Warren Bass reviewed the book for the Washington Post, writing: "It's bracing, garrulous, wildly ambitious and ultimately hopeful. It may, in fact, be a bit of a masterpiece." Despite his applause, Bass also points out several imperfections of the book. First of all, the definition of extractive and inclusive institution is vague in a way that cannot be utilized in policymaking. Second, though Acemoglu and Robinson are ambitious in covering cases of all nations across history, this attempt is subjected to scrutiny of regional experts and historians. For example, their accusation of Ottoman Empire as "highly absolutist" might not be correct, given the level of tolerance and diversity inside the Empire as compared to its European counterparts.

William Easterly

In a mixed review of the book in the Wall Street Journal, William Easterly was generally supportive of the plausibility of the book's thesis but critiqued the book's failure to cite extant statistics-based evidence to support the validity of the historical case studies.
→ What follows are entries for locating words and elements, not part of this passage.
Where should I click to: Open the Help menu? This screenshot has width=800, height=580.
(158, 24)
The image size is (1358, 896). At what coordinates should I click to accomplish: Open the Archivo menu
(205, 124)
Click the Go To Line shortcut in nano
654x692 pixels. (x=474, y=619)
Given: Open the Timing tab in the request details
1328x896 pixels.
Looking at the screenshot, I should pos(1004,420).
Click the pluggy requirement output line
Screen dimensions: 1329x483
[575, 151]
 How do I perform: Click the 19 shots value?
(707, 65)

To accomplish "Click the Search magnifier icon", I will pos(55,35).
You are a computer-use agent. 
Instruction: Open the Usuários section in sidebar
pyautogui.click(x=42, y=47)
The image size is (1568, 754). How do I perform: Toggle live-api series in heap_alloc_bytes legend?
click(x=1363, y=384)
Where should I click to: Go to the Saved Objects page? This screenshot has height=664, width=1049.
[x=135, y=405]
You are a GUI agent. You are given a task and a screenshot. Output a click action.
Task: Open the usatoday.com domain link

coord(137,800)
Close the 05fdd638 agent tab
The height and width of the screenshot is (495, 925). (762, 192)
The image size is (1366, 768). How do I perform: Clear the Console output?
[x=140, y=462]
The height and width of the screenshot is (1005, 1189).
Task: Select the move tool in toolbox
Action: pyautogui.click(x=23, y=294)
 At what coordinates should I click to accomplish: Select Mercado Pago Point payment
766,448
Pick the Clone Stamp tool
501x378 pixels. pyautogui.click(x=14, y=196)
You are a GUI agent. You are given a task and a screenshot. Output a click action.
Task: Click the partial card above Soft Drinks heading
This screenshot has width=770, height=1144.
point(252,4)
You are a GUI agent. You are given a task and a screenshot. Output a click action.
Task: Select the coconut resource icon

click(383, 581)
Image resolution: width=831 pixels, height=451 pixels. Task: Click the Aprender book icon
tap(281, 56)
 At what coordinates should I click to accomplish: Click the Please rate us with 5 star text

For example, in the book's example about Congo, the stated reason Congo is impoverished is that Congo is close to slave trade shipping points. The approach of this historical case study only offers one data point. Moreover, Easterly also points out the danger of ex-post rationalization that the book only attributes different levels of development to institutions in a way a bit too neat. For example, to explain the fall of Venice, it could be the extractive regime during the time or it could also be the shift from Mediterranean trade to Atlantic trade. The historical case studies approach might be biased.